Selon Harvey, "Cameron doit réaliser que vivre dans la peur est une mauvaise façon de procéder. Cette rencontre étrange avec le tableau lui donne le courage de comprendre qu'il peut se défendre."
«En tant que mère de deux enfants, l'un au lycée et l'autre au collège, c'est le moment d'attendre que votre enfant ne fasse plus ce que tout le monde veut faire, ou qu'il reçoive de manière passive l'éducation ou le savoir qu'il a reçu. comment exécuter les ordres donnés à tout le monde autour d'eux, mais ils comprennent finalement 'Oh mon dieu, c'est vraiment à propos de moi. J'ai vraiment besoin de savoir ce qui m'importe, qui je suis et pourquoi c'est important. Alors oui, en 30 ans, cette scène a de plus en plus de signification. "

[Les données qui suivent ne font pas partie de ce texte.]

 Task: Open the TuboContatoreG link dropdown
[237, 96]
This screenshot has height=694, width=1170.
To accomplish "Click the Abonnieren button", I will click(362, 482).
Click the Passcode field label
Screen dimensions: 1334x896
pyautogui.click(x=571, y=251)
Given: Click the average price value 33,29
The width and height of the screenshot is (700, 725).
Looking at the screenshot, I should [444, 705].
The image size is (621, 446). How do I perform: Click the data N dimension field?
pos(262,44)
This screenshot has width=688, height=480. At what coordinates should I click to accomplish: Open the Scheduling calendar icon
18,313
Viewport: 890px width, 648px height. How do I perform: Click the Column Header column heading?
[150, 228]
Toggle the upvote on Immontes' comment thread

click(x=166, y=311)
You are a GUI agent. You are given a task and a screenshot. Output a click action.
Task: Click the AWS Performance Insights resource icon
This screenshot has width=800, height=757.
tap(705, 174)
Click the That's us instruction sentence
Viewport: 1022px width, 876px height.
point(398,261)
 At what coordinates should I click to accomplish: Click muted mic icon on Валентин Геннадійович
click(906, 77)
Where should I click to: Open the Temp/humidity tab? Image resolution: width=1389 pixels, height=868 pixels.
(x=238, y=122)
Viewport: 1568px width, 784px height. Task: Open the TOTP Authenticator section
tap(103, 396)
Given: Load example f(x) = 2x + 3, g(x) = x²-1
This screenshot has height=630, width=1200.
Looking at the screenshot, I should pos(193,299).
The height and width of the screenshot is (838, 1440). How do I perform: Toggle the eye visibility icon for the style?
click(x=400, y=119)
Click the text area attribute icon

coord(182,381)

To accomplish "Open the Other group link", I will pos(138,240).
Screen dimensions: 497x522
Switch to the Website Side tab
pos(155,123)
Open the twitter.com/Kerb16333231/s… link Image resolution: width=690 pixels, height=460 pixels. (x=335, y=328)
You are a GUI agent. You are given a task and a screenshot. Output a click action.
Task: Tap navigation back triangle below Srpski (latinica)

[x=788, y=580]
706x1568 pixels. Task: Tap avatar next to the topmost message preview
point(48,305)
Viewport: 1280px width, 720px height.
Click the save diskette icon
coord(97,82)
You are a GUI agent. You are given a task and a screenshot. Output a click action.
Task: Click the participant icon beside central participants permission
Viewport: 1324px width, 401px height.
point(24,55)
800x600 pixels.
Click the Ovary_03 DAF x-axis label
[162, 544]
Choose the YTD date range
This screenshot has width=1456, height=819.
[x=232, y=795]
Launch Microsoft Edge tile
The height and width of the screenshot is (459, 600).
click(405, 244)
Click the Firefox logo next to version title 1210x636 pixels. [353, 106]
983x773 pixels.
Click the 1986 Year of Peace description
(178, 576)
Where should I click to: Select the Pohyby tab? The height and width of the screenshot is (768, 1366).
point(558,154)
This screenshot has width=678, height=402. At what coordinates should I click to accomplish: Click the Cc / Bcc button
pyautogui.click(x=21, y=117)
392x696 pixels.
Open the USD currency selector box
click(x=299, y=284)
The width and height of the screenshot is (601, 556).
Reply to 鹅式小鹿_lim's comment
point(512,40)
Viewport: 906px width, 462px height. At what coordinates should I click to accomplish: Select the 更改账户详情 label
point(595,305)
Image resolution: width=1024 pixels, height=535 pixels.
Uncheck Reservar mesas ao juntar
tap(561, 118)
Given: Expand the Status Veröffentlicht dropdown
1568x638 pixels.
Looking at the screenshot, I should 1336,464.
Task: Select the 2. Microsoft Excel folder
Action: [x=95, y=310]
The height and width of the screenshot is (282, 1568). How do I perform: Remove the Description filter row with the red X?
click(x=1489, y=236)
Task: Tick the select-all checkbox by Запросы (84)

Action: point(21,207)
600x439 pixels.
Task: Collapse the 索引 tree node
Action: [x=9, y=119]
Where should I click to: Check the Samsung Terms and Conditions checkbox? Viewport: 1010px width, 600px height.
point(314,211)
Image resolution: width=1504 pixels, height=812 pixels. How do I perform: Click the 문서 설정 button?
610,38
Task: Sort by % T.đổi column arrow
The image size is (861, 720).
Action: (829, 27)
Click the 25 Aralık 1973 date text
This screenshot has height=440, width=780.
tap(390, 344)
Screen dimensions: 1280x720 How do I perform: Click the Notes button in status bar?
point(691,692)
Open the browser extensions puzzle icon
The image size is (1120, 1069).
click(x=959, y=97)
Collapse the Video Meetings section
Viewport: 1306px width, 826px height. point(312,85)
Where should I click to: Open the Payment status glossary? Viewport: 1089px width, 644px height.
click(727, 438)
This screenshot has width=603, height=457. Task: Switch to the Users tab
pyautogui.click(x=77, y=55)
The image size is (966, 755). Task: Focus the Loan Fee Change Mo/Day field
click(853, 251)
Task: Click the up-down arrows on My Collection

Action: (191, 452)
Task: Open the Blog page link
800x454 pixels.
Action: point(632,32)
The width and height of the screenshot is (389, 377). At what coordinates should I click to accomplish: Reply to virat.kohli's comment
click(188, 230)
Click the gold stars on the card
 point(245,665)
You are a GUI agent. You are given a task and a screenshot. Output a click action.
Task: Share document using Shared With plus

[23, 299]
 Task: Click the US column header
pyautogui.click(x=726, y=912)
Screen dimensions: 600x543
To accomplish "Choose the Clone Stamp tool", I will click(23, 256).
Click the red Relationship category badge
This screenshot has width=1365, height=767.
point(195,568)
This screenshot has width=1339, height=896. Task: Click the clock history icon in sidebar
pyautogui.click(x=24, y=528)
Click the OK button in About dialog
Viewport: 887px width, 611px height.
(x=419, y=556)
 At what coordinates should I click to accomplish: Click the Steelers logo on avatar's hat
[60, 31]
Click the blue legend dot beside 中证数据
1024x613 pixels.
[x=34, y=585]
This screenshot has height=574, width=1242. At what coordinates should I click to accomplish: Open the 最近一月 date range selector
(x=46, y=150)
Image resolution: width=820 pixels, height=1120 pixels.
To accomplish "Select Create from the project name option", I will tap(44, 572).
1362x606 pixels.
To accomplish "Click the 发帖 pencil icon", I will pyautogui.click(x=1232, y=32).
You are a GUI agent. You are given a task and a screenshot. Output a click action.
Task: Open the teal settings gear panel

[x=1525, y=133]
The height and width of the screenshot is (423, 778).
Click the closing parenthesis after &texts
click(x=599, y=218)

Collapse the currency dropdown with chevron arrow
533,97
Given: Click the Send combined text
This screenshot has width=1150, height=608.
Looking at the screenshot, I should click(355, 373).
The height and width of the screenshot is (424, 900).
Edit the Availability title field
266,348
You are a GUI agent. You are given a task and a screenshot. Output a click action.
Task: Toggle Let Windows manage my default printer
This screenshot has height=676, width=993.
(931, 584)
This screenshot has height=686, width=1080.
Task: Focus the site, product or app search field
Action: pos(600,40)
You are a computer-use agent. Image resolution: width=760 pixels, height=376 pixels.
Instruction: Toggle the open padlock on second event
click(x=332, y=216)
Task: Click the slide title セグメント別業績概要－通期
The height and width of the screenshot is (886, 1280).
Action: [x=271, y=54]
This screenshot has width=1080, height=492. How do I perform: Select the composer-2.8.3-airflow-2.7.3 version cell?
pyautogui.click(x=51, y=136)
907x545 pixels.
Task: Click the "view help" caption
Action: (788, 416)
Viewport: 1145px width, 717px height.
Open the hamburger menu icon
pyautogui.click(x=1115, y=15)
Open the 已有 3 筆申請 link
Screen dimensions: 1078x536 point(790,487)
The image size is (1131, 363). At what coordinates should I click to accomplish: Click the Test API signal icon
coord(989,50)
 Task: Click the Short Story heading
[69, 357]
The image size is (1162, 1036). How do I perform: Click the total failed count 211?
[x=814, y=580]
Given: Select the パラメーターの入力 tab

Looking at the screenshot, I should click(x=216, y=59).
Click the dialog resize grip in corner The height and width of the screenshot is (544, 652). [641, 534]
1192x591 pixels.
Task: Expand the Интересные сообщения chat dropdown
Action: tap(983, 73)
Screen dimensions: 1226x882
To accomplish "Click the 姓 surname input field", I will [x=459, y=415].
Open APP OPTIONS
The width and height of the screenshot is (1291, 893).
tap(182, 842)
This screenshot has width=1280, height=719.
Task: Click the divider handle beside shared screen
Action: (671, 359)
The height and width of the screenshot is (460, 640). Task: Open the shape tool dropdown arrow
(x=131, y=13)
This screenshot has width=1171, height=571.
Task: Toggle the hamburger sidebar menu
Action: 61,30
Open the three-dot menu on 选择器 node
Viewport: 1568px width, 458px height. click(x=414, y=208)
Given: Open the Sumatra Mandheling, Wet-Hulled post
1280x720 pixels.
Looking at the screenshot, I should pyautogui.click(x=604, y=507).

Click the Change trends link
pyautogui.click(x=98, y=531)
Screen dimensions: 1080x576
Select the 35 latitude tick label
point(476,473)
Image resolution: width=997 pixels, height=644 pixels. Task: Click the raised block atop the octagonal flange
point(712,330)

Les fenêtres américaines de Marc Chagall (Allan Henderson / Flickr)Ni Ferris ni Sloane ne subissent beaucoup de développement de personnage au cours du film, leur moment privé à l’Institut d’art est révélateur en soi. Comme le note Harvey, Ferris et Sloane ont des idées divergentes sur l’avenir de leur relation. Alors que Ferris a clairement quitté le lycée et est prêt à passer à autre chose, le béguin pour Sloane ne fait que s'intensifier pendant le film, au point qu'elle dit à Cameron: "Il va m'épouser". Séparés de Cameron, Ferris et Sloane trouvent eux-mêmes devant «America Windows» de Marc Chagall ou ce que Harvey appelle un «vitrail ecclésiastique dans un baiser qui pourrait se trouver devant un autel», soutenant le fantasme matrimonial de Sloane.
La beauté de la scène insolite, qui se déroule juste avant la prise de contrôle en liesse du défilé Von Steuben Day de Chicago, découle de l'affirmation selon laquelle l'art a le pouvoir d'influencer profondément les gens, et les musées sont essentiels à cet égard.
«Je pense que dans un certain sens [la scène] reflète le voyage dans un musée d'art ou un territoire inconnu. Vous commencez à penser que c'est une alouette et ensuite vous vous moquez de cela et vous commencez à réaliser qu'il y a du pouvoir ici et vous le rejetez ou vous plongez dedans », dit Harvey.
Alors, la prochaine fois que vous irez dans un musée d'art, souvenez-vous du sage conseil de Ferris selon lequel la vie va très vite. Si vous ne vous arrêtez pas et que vous ne regardez pas autour de vous, vous manquerez peut-être l'occasion d'apprendre quelque chose sur vous-même.